### ASSIGNMENT
Every entry below, first to last, should be restated word for word.

### THE DATA
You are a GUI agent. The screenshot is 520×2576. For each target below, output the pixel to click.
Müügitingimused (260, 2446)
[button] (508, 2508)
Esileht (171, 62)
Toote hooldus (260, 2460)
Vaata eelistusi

### COMPLETED EXERCISE
You are a GUI agent. The screenshot is 520×2576. For each target below, output the pixel to click.
Müügitingimused (260, 2446)
[button] (508, 2508)
Esileht (171, 62)
Toote hooldus (260, 2460)
Vaata eelistusi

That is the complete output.